フードデリバリーの美団が、華東交通大学などで、学食の学内配達に対応をした。大学では多くの学生が学生寮に居住をしていて、食事は学食に食べにいくか、学外の飲食店を利用するのが一般的。学食がデリバリーに対応することで、学生寮に届けてもらい食事ができることになったと江西都市現場が報じた。
学生のために存在する学食
美団の学食デリバリーには大きな意味がある。なぜなら学食は学外の飲食店と同列に考えるわけにはいかないからだ。
学食は、味の点では学生からさまざまに言われるが、安価であり、栄養バランスが考えられており、安心できる食材が使われている。多くの場合、大学から補助金などが出ており、利益を出すための飲食店ではなく、学生の栄養管理をする学内機関だからだ。
そのため関係者以外の利用を基本的に認めていない。大学はわりと自由に出入りができるため、もし外部の人間が学食を簡単に利用できるようになると、安くて安心できる食事を提供することから、いろいろな人が入り込んでしまう。大学の予算を学生以外のために使うことになってしまうし、学内の安全の観点からも問題があることだ。
そのため、アリペイやWeChatペイなどのスマホ決済に対応していないところも多い。学生証や教職品の身分証明証を電子マネーカード化したり、顔認証に対応して、学外からの利用ができないようにしている。
▲大学の学食で始まったフードデリバリー。学内だけの配送で、配送員も学生アルバイトが行う。学食を運営する芒果青年と外売の美団が協業している。
学生の健康を管理するため、学食をデリバリー
また、学生が学外の飲食店からデリバリーをすることも禁止している大学がほとんどだ。学生の健康管理という観点から学食を利用してもらうことを建前にしていること、配送員が学内に自由に入ると治安の面で問題が生じるという理由だ。
そのため、学生は「学食に行く」「外の飲食店に行く」「外で買ってきて、学生寮に持ち帰り食べる」しか方法がなかった。いずれにしても、学生寮にいたまま食事をするということはできない。
試験やレポートで時間が厳しくなると、多くの学生がカップ麺を食べることになる。これでは、学生の健康を管理するという意味で本末転倒になってしまっている。
そこで、美団が、学内限定のデリバリーサービスを始めた。学食の料理を学内に配送する。しかも配送員はその大学の学生限定だ。
配送員はすべて学生のアルバイト
この仕組みは、学生のアルバイト問題にもメリットがある。アルバイトすることを望む大学生も多いが、外部でアルバイトをすると、職種によって大人の誘惑にさらされ、学業がおろそかになってしまうことがある。教育の観点から、建前は学生のアルバイトを禁止している大学も多いが、実態は、把握できないし、守られていないのが現状だ。

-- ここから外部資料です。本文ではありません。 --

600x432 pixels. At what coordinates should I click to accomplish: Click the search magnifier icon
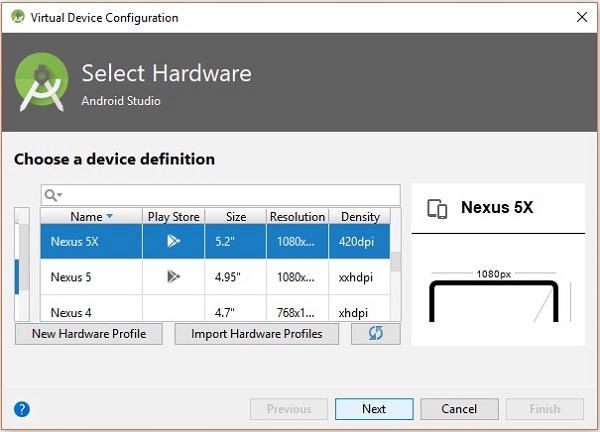click(x=52, y=195)
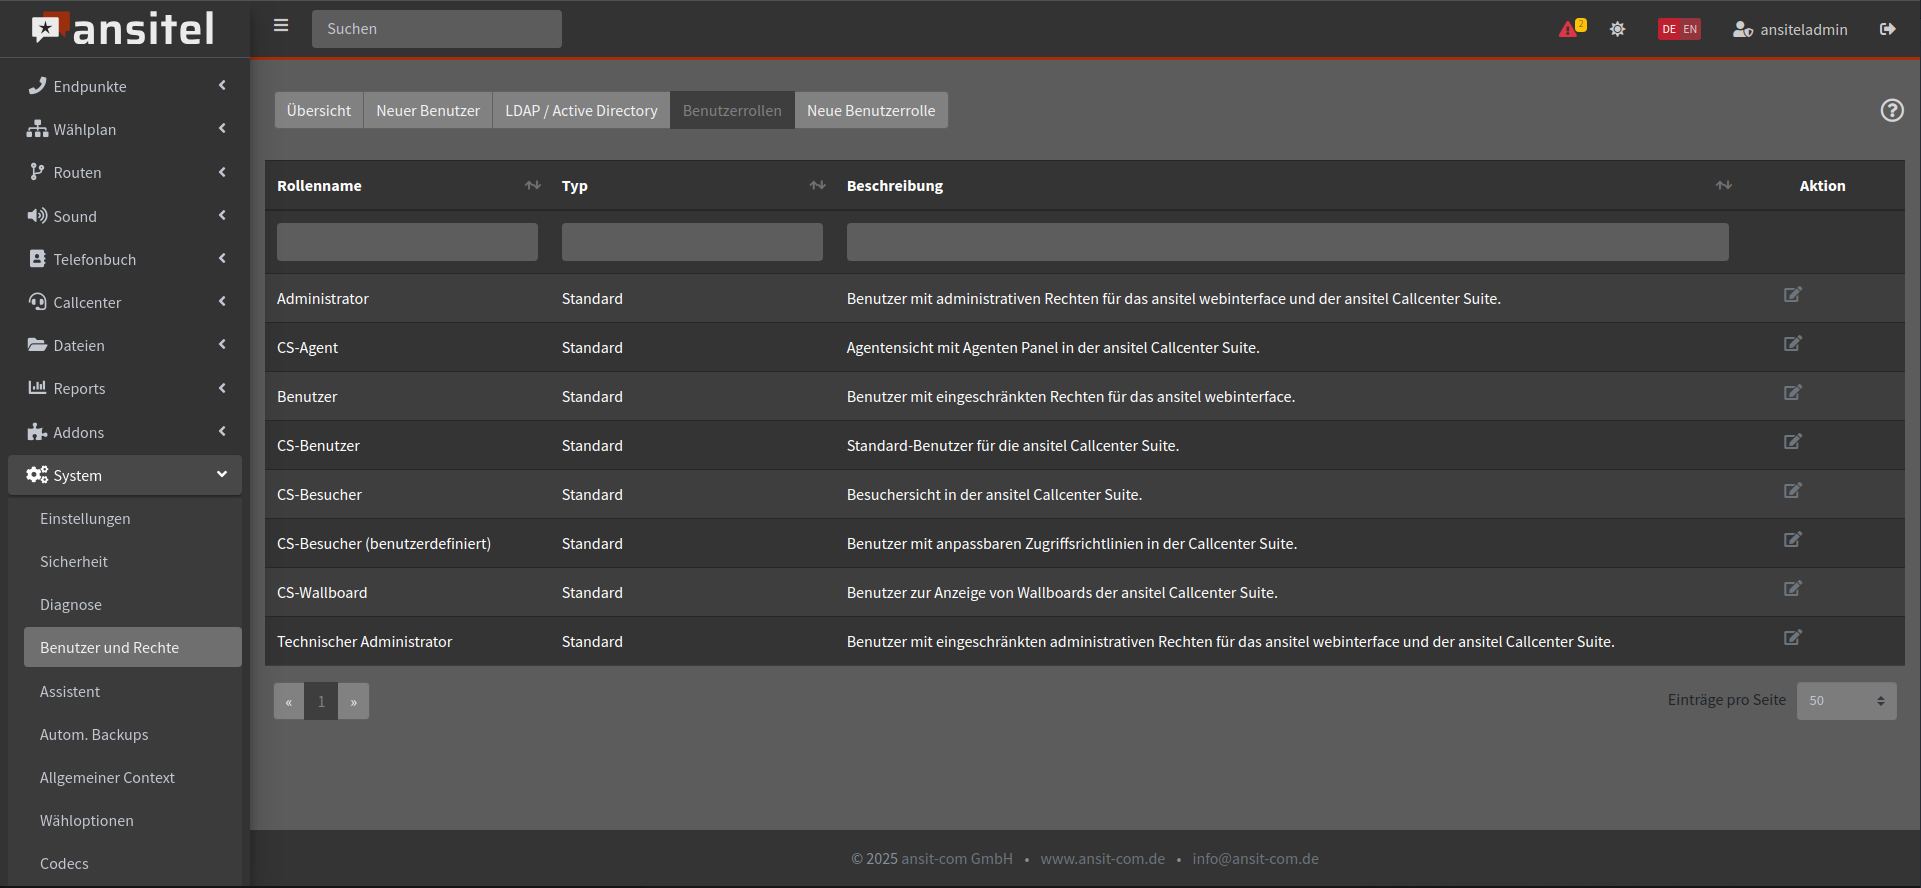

それが学内だけで業務をするアルバイトが可能になる。この学内限定のフードデリバリーは大学側からも歓迎されている。
▲学食のメニューを学内だけに配送する。学食の料理は、味の面では学生から不満を言われることも多いが、栄養管理、素材管理がされ、価格も安い。

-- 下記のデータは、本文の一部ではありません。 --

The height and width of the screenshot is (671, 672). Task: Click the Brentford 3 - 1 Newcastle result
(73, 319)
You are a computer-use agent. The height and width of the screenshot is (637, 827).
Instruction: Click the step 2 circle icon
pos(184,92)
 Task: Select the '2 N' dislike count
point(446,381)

学内限定配達なので、配送効率がよく、手数料も安く抑えられる
この学内デリバリーに対応したのは、大学の学食運営を委託されている芒果青年餐飲。芒果青年は、2013年に創立した企業で、江西省、貴州省、天津市など7つの都市の30の大学で、学生食堂を運営している。南開大学、貴州大学、江西師範大学などの有名校も担当し、学食の総面積は20万平米、学生、教師といった顧客は40万人を超える。
学食の飲食品の多くが10元以内の低価格に抑えられている。デリバリーを学内に限定したことで、配送効率は高くなり、配送手数料は1元から2元に抑えられている。
学食は、特に昼の時間の混雑が激しい。授業時間の間に食事をするため、人が集中するからだ。学生や教師からは、長い行列に並ばなくていいと歓迎されている。
華東交通大学では、学内デリバリーが始まって、すでに1カ月がすぎたが、平均して1日に1000件以上の注文があり、1日の売上は1万元を超えているという。
このサービスは、「服務到寝」(寮に届けるサービス)、「学生が学生に配送。安全」として歓迎されている。芒果青年では、江西農業大学、江西科技師範大学などへの導入をすでに決めている。
また、他の大学でも導入を検討する動きがあり、学内デリバリーは広まっていくと見られている。